▶ **PROMPT**
Rewrite every line of the records from the line with "Информация (55, 2118)" up to and including the line with "Internal Regulations (402, 926)", and give only those lines. Multiply each coordinate in the answers by 0.95 and round it to a whole number, rounding halves up, and leave every other number as it stands.
##### DATA EXCERPTS #####
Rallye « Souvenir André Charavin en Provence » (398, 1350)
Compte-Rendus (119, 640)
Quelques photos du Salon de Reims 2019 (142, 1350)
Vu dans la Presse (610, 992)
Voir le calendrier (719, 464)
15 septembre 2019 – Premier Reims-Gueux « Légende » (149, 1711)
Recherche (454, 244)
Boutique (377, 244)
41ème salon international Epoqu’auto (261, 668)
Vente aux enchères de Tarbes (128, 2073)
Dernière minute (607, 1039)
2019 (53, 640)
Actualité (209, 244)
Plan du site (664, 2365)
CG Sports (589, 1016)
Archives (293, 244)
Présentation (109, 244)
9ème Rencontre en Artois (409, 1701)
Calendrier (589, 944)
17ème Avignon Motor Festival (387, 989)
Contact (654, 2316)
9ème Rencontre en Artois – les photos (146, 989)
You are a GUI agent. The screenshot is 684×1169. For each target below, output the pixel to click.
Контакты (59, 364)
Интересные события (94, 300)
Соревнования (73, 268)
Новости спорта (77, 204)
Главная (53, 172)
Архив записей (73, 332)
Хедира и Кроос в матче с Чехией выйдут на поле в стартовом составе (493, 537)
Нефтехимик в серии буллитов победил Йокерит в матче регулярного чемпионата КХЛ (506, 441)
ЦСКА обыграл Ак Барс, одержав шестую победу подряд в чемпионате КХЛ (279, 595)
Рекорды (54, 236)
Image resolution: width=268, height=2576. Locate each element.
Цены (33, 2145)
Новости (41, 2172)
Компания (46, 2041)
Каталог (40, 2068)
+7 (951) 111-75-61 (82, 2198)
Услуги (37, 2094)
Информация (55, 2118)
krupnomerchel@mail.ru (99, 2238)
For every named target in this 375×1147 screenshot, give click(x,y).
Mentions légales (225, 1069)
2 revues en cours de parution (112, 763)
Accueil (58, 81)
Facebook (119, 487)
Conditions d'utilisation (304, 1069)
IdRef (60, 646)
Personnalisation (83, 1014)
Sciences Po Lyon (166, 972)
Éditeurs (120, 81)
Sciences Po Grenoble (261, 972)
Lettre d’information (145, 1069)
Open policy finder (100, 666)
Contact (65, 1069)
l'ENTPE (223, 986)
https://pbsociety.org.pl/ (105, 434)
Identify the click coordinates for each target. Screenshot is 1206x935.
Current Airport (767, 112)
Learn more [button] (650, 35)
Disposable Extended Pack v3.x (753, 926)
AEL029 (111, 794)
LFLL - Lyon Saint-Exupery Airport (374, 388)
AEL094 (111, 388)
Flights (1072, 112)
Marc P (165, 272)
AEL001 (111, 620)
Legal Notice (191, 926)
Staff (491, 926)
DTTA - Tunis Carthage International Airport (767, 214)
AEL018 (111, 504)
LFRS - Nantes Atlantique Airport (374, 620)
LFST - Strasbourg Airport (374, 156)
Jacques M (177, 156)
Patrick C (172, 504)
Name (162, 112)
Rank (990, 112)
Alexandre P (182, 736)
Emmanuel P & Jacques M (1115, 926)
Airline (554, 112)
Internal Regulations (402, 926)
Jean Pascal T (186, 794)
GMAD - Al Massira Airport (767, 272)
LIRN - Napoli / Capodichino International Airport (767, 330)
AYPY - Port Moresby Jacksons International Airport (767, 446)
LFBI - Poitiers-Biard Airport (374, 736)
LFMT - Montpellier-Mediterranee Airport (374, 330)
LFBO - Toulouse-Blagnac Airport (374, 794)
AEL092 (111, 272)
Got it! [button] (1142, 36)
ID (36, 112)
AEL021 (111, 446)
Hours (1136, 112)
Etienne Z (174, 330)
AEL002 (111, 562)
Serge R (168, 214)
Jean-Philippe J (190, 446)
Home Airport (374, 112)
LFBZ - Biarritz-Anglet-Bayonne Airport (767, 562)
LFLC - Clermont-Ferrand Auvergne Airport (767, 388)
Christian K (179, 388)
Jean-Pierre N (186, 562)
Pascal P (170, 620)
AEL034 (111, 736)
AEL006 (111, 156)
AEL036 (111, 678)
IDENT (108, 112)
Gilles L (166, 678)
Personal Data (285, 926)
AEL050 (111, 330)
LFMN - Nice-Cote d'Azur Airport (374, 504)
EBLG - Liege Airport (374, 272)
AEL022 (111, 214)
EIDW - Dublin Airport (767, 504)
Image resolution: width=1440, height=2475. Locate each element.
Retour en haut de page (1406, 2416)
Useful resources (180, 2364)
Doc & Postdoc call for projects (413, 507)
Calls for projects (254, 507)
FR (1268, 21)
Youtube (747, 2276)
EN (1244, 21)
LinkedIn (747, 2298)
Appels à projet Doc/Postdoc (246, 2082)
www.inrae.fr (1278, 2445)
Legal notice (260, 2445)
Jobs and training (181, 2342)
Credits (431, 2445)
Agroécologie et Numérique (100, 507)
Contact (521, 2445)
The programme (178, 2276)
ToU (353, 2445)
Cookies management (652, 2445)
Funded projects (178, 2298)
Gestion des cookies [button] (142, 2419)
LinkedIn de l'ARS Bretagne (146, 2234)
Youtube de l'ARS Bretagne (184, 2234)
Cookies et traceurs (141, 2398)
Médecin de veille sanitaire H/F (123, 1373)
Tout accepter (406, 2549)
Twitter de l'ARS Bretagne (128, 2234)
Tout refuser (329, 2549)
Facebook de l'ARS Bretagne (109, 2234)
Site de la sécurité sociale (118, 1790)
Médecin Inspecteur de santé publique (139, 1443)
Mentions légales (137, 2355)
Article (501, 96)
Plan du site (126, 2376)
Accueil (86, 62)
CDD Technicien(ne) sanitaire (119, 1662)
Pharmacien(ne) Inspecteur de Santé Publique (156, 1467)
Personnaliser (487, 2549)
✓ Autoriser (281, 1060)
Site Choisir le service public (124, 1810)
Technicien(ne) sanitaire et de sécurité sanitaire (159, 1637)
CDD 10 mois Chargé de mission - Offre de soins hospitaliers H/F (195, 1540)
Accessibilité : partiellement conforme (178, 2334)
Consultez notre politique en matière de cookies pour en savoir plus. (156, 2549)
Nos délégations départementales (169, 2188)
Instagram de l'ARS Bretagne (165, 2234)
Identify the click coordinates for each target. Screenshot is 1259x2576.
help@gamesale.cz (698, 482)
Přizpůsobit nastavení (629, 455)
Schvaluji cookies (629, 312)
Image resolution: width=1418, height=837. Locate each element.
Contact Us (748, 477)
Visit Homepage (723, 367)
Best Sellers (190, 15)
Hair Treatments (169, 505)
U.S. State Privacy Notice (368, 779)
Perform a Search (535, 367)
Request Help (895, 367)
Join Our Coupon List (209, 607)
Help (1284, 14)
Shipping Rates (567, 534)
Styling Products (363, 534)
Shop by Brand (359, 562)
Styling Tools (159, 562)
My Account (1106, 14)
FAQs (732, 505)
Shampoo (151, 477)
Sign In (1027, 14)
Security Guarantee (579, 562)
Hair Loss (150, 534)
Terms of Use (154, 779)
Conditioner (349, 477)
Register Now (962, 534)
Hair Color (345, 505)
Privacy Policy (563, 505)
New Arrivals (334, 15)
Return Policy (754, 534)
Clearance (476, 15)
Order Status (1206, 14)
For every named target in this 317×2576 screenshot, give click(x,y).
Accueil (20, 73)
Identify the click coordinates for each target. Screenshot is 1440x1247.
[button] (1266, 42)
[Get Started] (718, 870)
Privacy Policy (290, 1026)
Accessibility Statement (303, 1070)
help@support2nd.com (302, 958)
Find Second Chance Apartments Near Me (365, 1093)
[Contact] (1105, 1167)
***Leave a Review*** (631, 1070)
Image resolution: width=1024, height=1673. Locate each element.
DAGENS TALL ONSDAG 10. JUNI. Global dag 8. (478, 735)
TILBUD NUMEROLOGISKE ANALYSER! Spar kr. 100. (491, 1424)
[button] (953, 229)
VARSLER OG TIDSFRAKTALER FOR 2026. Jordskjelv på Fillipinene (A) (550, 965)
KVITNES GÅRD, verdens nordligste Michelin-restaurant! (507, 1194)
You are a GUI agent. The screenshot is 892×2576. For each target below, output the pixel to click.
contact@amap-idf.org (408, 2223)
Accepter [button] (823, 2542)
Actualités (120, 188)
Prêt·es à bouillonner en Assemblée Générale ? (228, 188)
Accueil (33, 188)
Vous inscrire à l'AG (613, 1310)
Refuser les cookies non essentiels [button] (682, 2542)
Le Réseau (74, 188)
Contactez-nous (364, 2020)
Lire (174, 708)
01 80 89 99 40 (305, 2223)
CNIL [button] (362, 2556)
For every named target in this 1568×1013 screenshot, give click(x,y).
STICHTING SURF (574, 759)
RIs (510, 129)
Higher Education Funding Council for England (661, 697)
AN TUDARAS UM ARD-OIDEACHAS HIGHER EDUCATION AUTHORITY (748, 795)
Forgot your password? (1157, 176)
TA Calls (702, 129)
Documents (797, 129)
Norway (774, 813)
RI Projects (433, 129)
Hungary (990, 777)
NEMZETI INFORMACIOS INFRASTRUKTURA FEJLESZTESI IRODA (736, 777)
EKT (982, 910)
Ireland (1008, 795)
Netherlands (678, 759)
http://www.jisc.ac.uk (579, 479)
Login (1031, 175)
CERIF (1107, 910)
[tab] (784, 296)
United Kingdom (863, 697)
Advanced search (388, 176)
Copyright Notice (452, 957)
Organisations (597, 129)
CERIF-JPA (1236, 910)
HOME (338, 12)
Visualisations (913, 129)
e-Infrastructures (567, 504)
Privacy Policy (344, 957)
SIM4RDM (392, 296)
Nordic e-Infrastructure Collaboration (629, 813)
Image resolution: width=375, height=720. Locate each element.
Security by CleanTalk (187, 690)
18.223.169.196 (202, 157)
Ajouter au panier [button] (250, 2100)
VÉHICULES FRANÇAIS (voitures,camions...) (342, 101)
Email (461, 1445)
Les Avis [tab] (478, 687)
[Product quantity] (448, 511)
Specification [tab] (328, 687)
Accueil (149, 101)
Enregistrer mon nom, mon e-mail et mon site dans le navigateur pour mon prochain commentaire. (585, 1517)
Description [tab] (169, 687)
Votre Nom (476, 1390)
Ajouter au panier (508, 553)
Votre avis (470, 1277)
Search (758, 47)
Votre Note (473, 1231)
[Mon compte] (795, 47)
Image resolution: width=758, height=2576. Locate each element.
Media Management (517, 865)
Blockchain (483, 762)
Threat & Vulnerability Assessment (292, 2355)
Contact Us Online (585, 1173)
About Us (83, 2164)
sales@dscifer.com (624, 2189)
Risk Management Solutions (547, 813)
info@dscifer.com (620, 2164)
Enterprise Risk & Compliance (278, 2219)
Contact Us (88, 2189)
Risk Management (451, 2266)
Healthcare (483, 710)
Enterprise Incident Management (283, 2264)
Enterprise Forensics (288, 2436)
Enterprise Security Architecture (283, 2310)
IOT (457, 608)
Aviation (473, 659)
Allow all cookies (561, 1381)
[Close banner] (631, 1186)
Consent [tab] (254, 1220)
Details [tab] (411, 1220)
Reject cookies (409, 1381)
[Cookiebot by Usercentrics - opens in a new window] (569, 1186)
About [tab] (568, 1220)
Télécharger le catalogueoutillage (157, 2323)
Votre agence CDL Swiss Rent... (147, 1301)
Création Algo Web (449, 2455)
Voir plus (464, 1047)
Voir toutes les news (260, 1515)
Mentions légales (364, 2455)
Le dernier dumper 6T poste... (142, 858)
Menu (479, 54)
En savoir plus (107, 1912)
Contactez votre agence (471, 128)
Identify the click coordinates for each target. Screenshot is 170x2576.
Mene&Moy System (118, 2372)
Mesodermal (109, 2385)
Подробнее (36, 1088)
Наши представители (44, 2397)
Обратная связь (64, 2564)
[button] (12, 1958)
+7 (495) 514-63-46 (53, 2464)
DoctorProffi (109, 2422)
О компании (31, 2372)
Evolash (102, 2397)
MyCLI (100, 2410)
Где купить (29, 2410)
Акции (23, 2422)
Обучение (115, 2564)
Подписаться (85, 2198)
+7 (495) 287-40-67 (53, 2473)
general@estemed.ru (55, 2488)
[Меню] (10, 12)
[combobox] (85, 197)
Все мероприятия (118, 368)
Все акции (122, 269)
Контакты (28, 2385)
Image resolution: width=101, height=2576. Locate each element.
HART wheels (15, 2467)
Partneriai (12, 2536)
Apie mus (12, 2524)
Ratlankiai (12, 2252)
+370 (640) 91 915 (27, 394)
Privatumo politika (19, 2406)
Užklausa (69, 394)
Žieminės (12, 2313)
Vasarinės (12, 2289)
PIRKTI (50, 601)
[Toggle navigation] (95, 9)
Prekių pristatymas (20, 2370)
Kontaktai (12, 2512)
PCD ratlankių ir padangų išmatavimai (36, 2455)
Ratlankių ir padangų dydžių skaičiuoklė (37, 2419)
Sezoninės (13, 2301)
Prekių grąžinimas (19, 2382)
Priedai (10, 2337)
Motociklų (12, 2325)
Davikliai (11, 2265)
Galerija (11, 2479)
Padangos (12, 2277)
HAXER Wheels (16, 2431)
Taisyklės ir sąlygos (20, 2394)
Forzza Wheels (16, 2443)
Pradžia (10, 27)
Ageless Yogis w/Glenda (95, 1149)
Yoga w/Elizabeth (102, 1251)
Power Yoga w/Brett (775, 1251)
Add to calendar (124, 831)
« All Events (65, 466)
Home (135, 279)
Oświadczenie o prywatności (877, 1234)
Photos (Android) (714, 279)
#####
▶ **ANSWER FOR THIS EXERCISE**
Информация (52, 2012)
krupnomerchel@mail.ru (94, 2126)
For every named target in this 375×1147 screenshot, give click(x,y).
Mentions légales (214, 1016)
2 revues en cours de parution (106, 725)
Accueil (55, 77)
Facebook (113, 463)
Conditions d'utilisation (289, 1016)
IdRef (57, 614)
Personnalisation (79, 963)
Sciences Po Lyon (158, 923)
Éditeurs (114, 77)
Sciences Po Grenoble (248, 923)
Lettre d’information (138, 1016)
Open policy finder (95, 633)
Contact (62, 1016)
l'ENTPE (212, 937)
https://pbsociety.org.pl/ (100, 412)
Identify the click coordinates for each target. Screenshot is 1206x935.
Current Airport (729, 106)
Learn more [button] (618, 33)
Disposable Extended Pack v3.x (715, 880)
AEL029 (105, 754)
LFLL - Lyon Saint-Exupery Airport (355, 369)
AEL094 (105, 369)
Flights (1018, 106)
Marc P (157, 258)
AEL001 (105, 589)
Legal Notice (181, 880)
Staff (466, 880)
DTTA - Tunis Carthage International Airport (729, 203)
AEL018 (105, 479)
LFRS - Nantes Atlantique Airport (355, 589)
LFST - Strasbourg Airport (355, 148)
Jacques M (168, 148)
Patrick C (163, 479)
Name (154, 106)
Rank (941, 106)
Alexandre P (173, 699)
Emmanuel P & Jacques M (1059, 880)
Airline (526, 106)
Internal Regulations (382, 880)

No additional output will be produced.